Complications | Carpal tunnel syndrome surgery

Complications

All common surgical complications can also occur with carpal ligament splitting (carpal ligament splitting). These include bacterial infections, secondary bleeding, nerve injuries and others. Post-operative scarring, remaining bone spikes, re-inflammation of the tendon sheath or incomplete ligament splitting can lead to recurrence (carpal tunnel syndrome).

Unfortunately, even if the operation is successful and the surgical technique is correct, there is always the possibility that the disease, including nerve compression, may reoccur. This is especially the case if postoperatively a so-called “excessive scarring” occurs. From a medical point of view, this is called recurrent carpal tunnel syndrome.

In rare cases, a so-called recurrence makes a follow-up operation necessary, especially if remnants of the carpal roof are still intact and nerve compression is still present. Other causes of recurrence are strong growths of the tendon sheaths, e.g. in rheumatism/rheumatoid arthritis or dialysis patients, and the growth of a tumor in the carpal canal. A distinction is made between follow-up treatment with a plaster splint and without a plaster splint.

In cases in which the doctor decides on a plaster splint, it is applied directly after the operation. It must usually be worn for about a week and is changed frequently, especially in the first week. This constant changing is due to the fact that the wound healing as such must be under observation.

After one week of plaster splinting, a padded bandage is applied for another week. In both cases, care must be taken to ensure that the patient can move his fingers easily.
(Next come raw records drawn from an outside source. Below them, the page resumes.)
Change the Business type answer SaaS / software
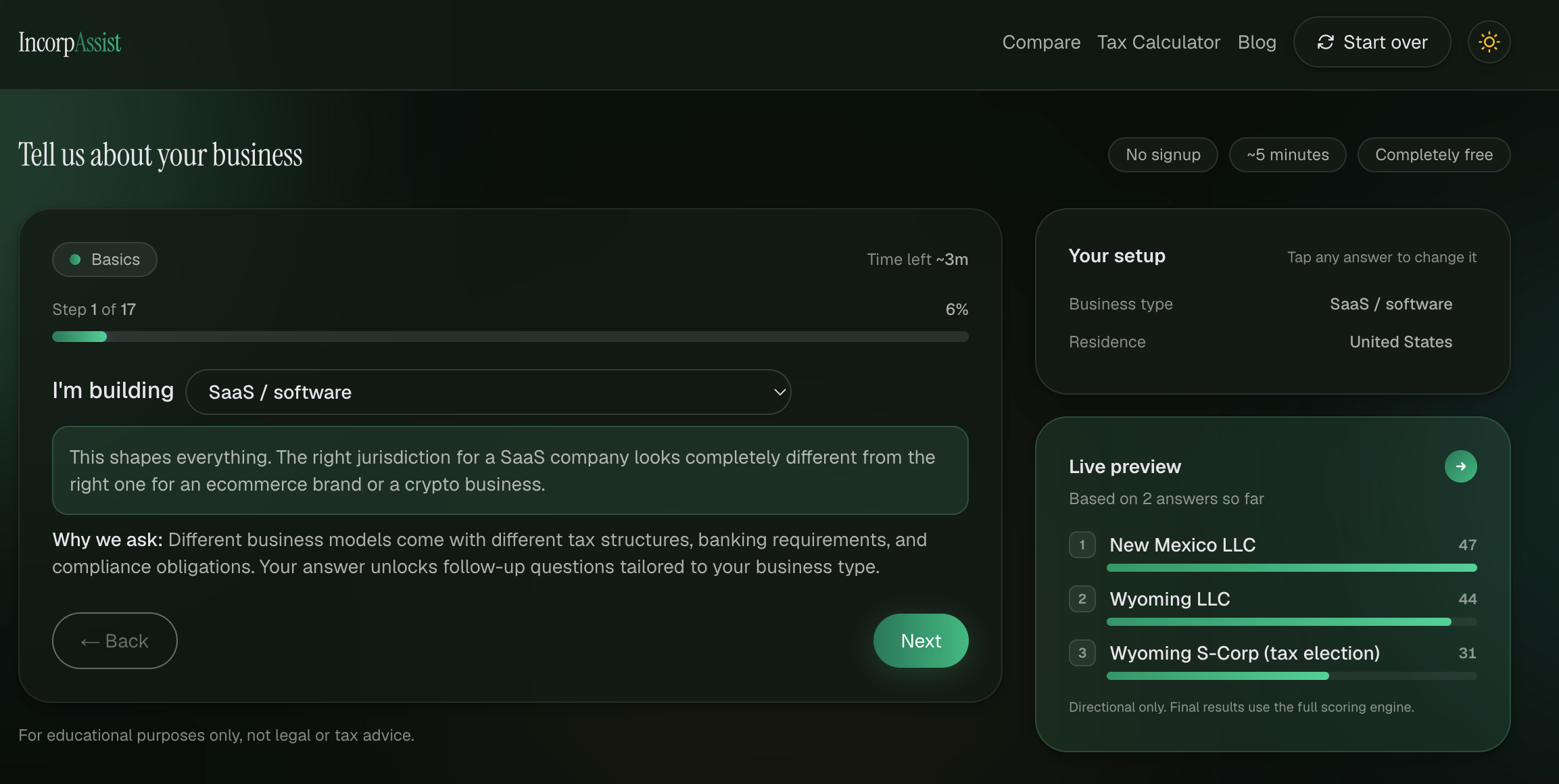 click(1391, 304)
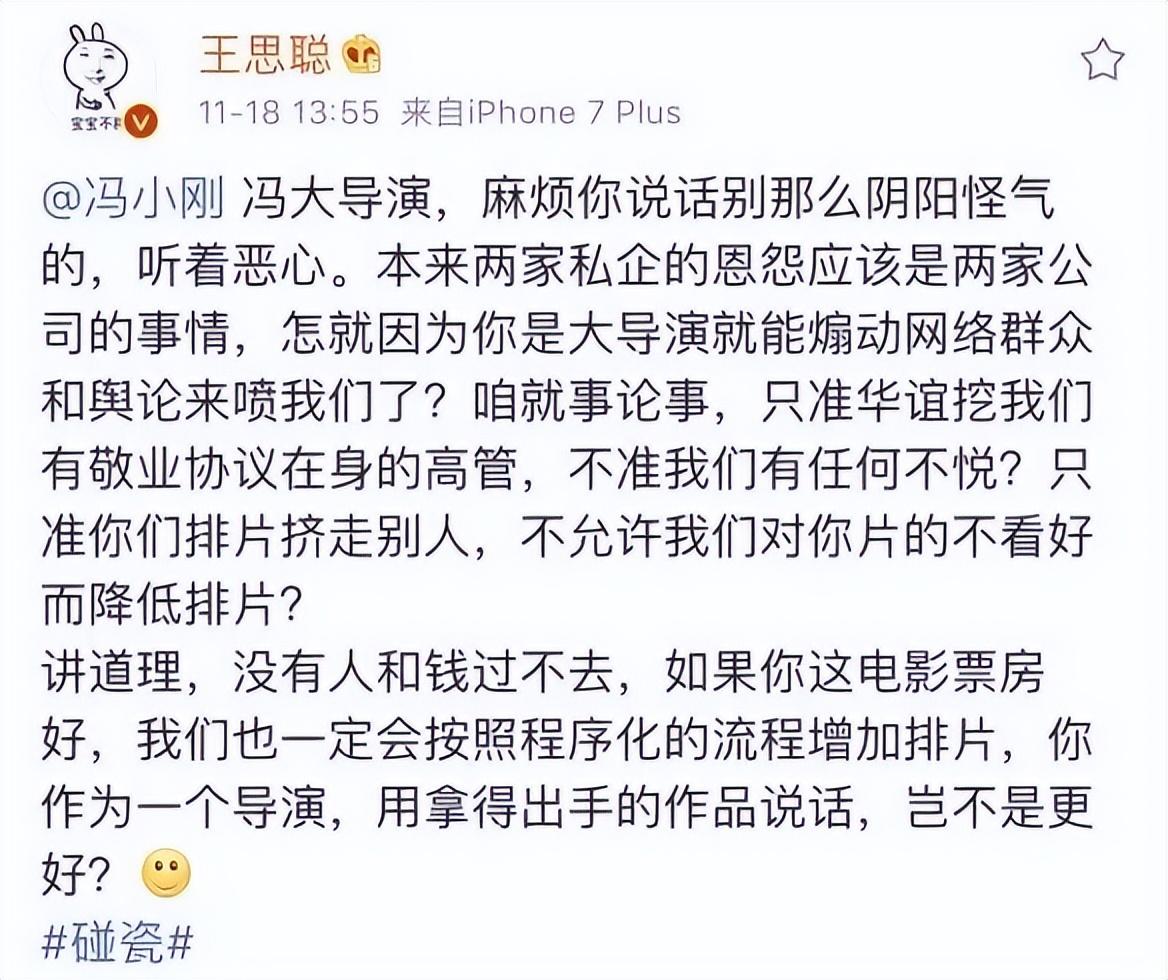Click 讲道理 starting the second paragraph
Viewport: 1168px width, 980px height.
[112, 672]
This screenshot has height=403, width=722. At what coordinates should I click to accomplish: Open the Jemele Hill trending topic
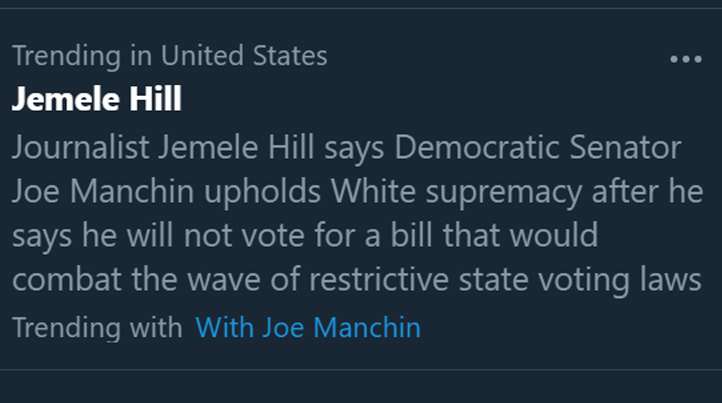96,100
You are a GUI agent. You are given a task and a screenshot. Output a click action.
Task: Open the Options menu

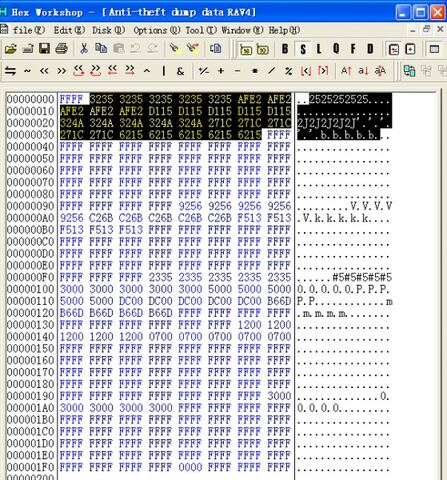(157, 30)
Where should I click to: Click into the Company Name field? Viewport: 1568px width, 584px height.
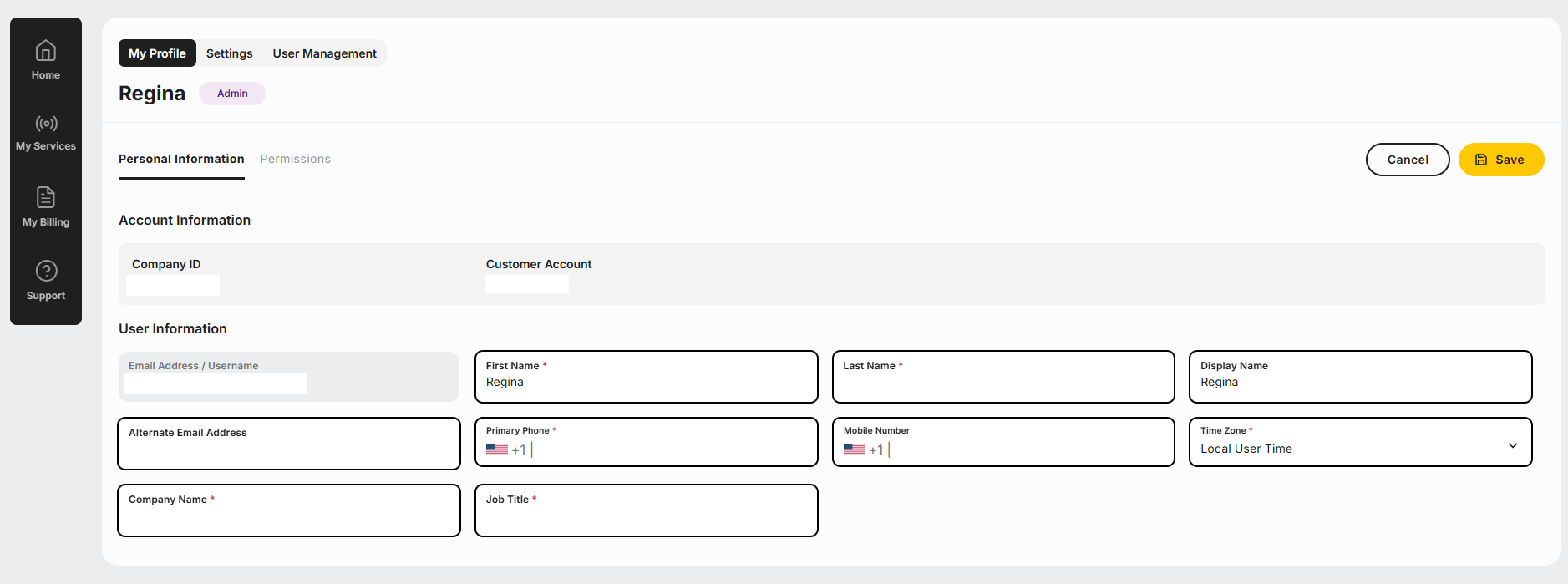click(x=289, y=517)
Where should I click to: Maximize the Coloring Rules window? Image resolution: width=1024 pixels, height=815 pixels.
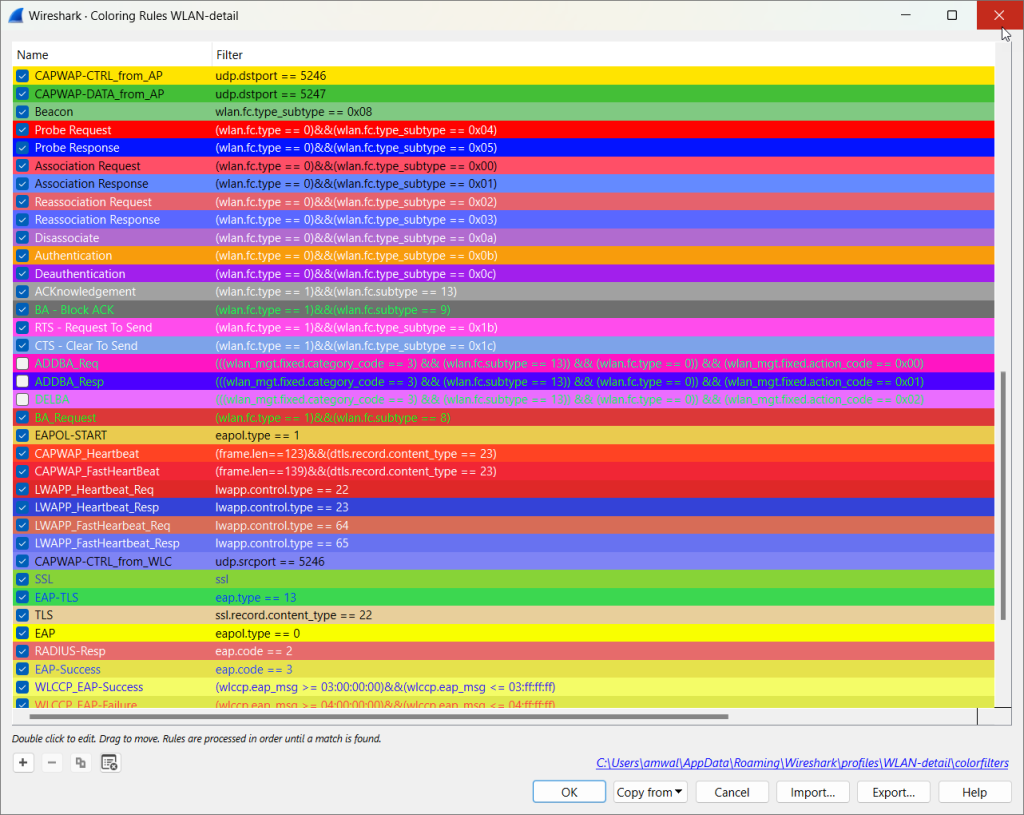(x=951, y=16)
The stitches from the operation are usually removed on the 14th postoperative day.

Since the operated hand is to be gradually brought closer to the daily strain, not all activities can be performed again immediately. If the hand is brought back to its normal position too quickly, pain occurs and the hand swells up. As a rule, in the first 6 weeks after the operation, the operated hand should be moved, but should not be subjected to any stress.

As a rule of thumb: Stress begins as soon as you lift something heavier than a cup of coffee! It has proven to be a good idea to rub the operated hand with a fatty cream several times a day during the first months.During the first 6 to 8 weeks, the hand should be bathed in lukewarm water three times a day for 5 minutes. In most cases, treatment by a physiotherapist is not necessary.

In most cases, the above mentioned exercises in the water bath are completely sufficient. Only if the patient feels that the mobility of his hand does not return in a reasonable time, he should contact the treating doctor. Together, an exercise therapy can then be considered.

The following should be observed in any case: Any kind of movement therapy – whether it is carried out independently or by the physiotherapist – must never cause pain. If you feel pain, always remember that pain during exercise therapy does not lead back to normal mobility faster, but rather slows down the healing process. In individual cases, the pain experienced during exercise therapy can even cause permanent movement deficits!

One week of plaster cast or immediate early functional movement therapy and beyond that no excessive wrist strain for 6-8 weeks. The suture material is removed after about 10 days. Incapacity to work can exist for 3-8 weeks – depending on occupational stress and healing process.

Due to the hormonal changes, a pregnant woman stores more fluid, especially in the last third of the pregnancy, which can also cause an increased fluid content in the carpal canal. If this carpal canal is already quite narrow due to its individual shape, the increased fluid content results in increased pressure on the median nerve. This results in pain in one or both hands, which can also radiate into the whole arm.

This pain occurs especially at night. Basically, thanks to modern anaesthesia methods (e.g. plexus anaesthesia = isolated anaesthesia of the arm) the risk for mother and child is acceptable and therefore even a pregnant woman with carpal tunnel syndrome can be operated on. This is especially true if the operation is performed in the last third of the pregnancy and the hand surgeon and gynaecologist cooperate closely.

Every expectant mother who has carpal tunnel syndrome should ask herself the crucial question, together with the hand surgeon treating her, whether such an operation should be performed during pregnancy, while consulting the opinion of the gynecologist (specialist in gynecology). Every expectant mother should take into account that such an operation can be performed in the case of extremely distressing symptoms and – even in the respective situation – can be quite useful. On the other hand, however, every affected woman should also know that after delivery (and possibly while breast-feeding), due to the reduction of the body’s own water content, many carpal tunnel syndromes subside completely without therapy, especially if the pain first appeared during pregnancy.

Several scientific causes have clearly proven this. Once a young mother has breastfed the baby, surgery can be performed at any time. When planning the operation, however, it must be taken into account that postoperatively large parts of the baby care cannot be carried out by the mother herself.

It must be taken into account that in the first 2-3 weeks, especially diaper changing and bathing the baby must be done by someone else. This is explained by the fact that even if the wound is sutured and additionally protected by a bandage, it can be infected by bacteria from the diapers used. If bacteria get into the wound, it is very likely that an infection will be triggered which will have a negative effect on healing.